[Data shown Boundary: Start]

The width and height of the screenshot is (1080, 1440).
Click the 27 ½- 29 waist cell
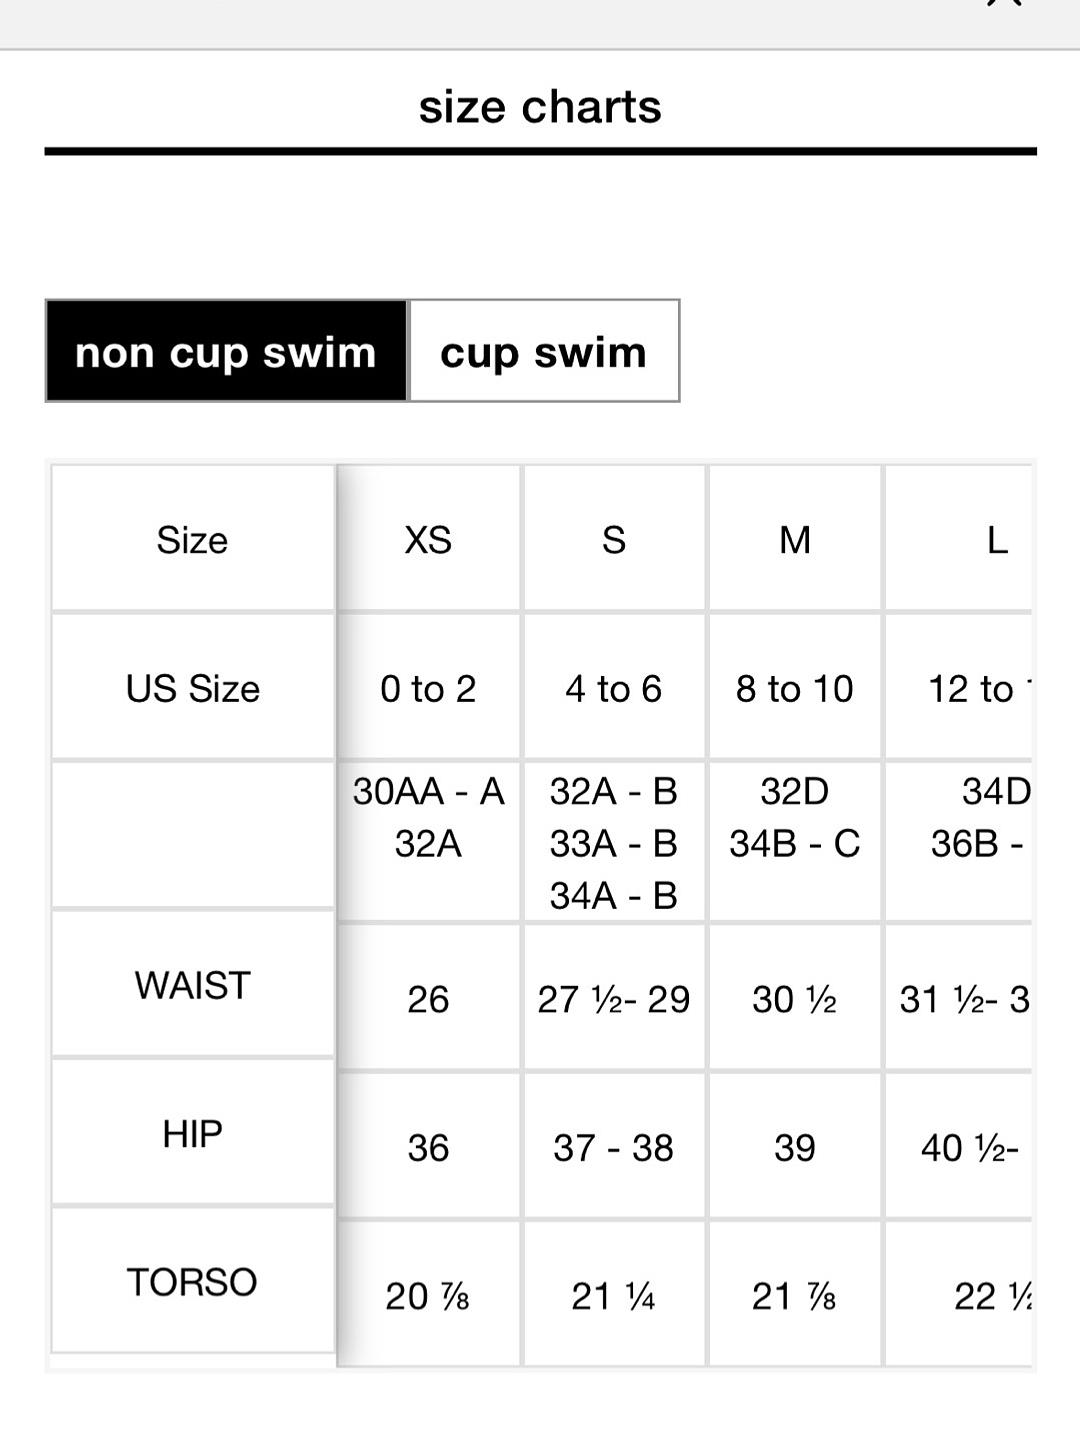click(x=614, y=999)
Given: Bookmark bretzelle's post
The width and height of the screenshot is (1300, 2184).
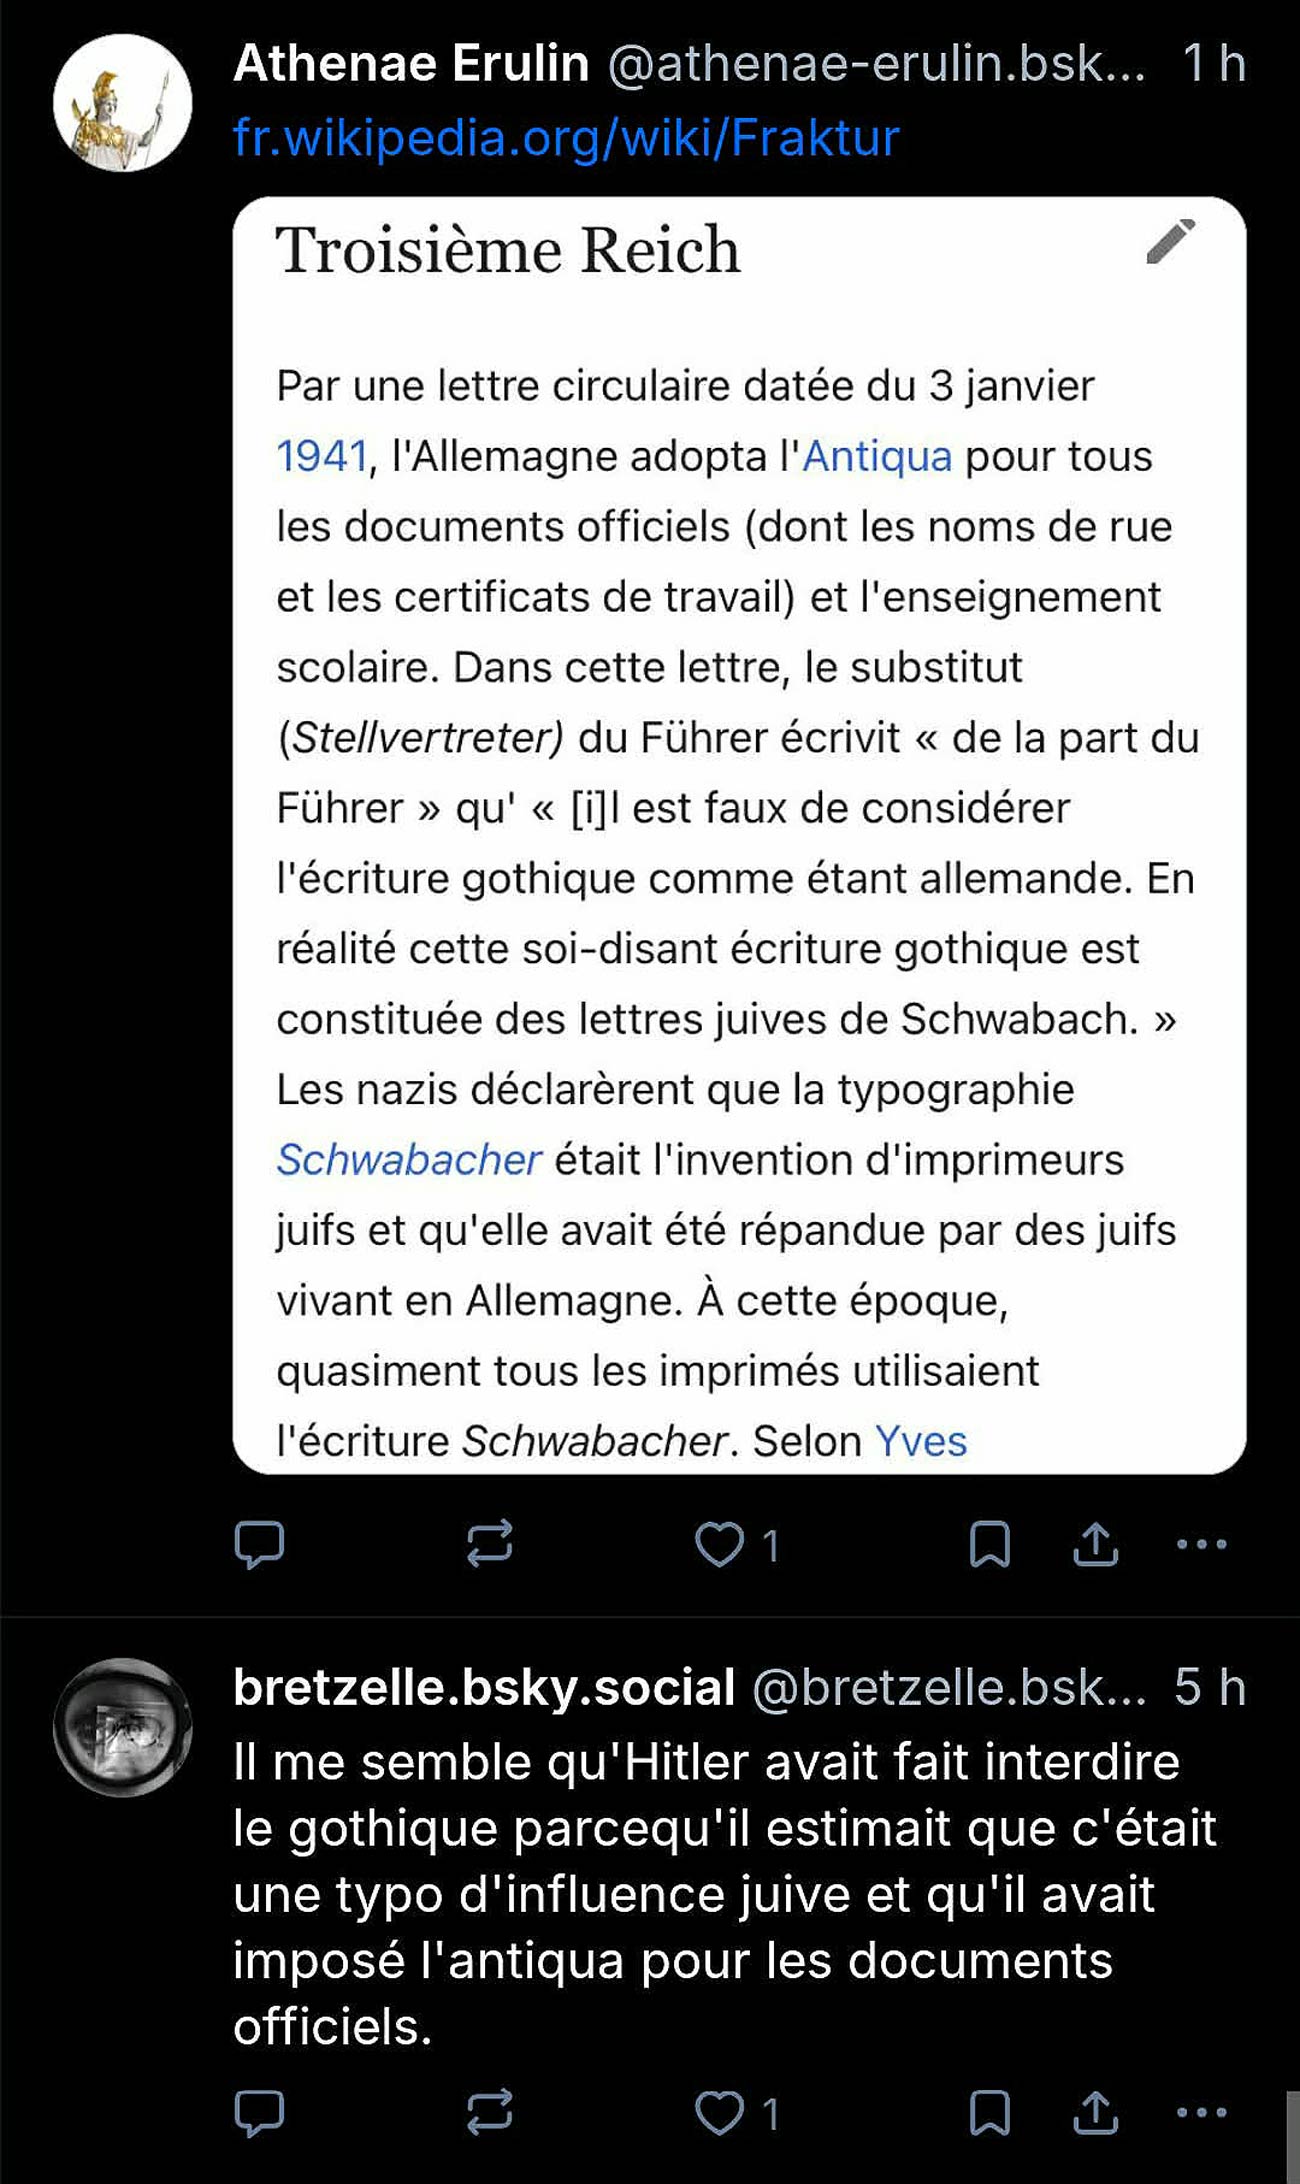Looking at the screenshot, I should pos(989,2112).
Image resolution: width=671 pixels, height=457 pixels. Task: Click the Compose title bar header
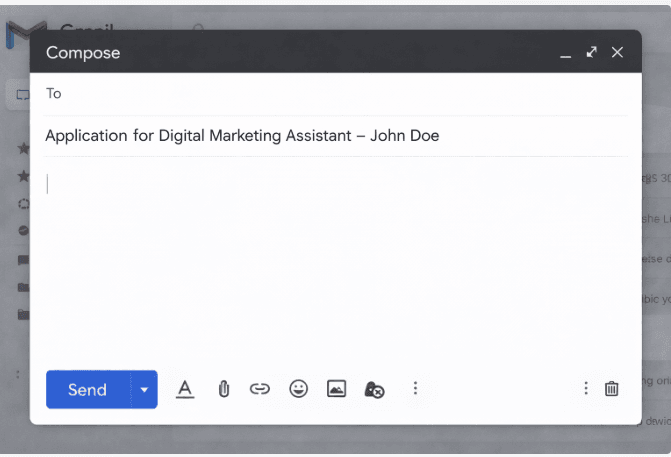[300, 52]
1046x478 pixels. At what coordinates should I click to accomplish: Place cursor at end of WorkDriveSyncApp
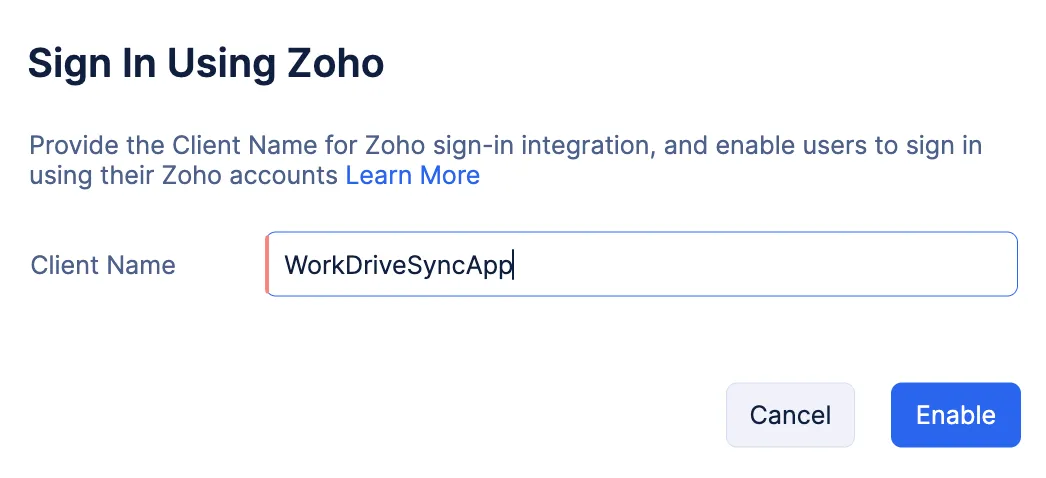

[Data shown Boundary: End]

● **Work to be completed**
Each entry above needs to be restated without a single word changed; skip the images.

● **Exercise output**
The width and height of the screenshot is (1080, 1440).
Click the 27 ½- 29 waist cell
click(x=614, y=999)
Given: Bookmark bretzelle's post
The width and height of the screenshot is (1300, 2184).
Looking at the screenshot, I should pos(989,2112).
Image resolution: width=671 pixels, height=457 pixels. Task: Click the Compose title bar header
[300, 52]
1046x478 pixels. At what coordinates should I click to accomplish: Place cursor at end of WorkDriveSyncApp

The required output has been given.